**GIVEN TASK:** Reproduce each of the following records verbatim, preserving every line in its original order.

----

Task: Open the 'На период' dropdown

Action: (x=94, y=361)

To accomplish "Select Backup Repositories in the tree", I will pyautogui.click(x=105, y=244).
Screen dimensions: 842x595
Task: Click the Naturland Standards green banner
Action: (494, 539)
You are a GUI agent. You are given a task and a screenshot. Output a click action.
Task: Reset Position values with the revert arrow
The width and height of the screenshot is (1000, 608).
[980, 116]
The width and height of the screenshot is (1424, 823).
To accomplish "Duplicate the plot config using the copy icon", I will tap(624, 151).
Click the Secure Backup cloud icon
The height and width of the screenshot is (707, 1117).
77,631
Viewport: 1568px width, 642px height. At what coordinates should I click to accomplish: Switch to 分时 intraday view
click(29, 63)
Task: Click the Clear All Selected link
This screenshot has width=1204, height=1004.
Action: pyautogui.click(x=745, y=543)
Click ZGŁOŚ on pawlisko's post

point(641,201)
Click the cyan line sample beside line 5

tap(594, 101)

----

**RESULT BELOW:**
Task: Open the 'На период' dropdown

Action: (x=94, y=361)

To accomplish "Select Backup Repositories in the tree", I will pyautogui.click(x=105, y=244).
Screen dimensions: 842x595
Task: Click the Naturland Standards green banner
Action: (494, 539)
You are a GUI agent. You are given a task and a screenshot. Output a click action.
Task: Reset Position values with the revert arrow
The width and height of the screenshot is (1000, 608).
[980, 116]
The width and height of the screenshot is (1424, 823).
To accomplish "Duplicate the plot config using the copy icon", I will tap(624, 151).
Click the Secure Backup cloud icon
The height and width of the screenshot is (707, 1117).
77,631
Viewport: 1568px width, 642px height. At what coordinates should I click to accomplish: Switch to 分时 intraday view
click(29, 63)
Task: Click the Clear All Selected link
This screenshot has width=1204, height=1004.
Action: pyautogui.click(x=745, y=543)
Click ZGŁOŚ on pawlisko's post

point(641,201)
Click the cyan line sample beside line 5

tap(594, 101)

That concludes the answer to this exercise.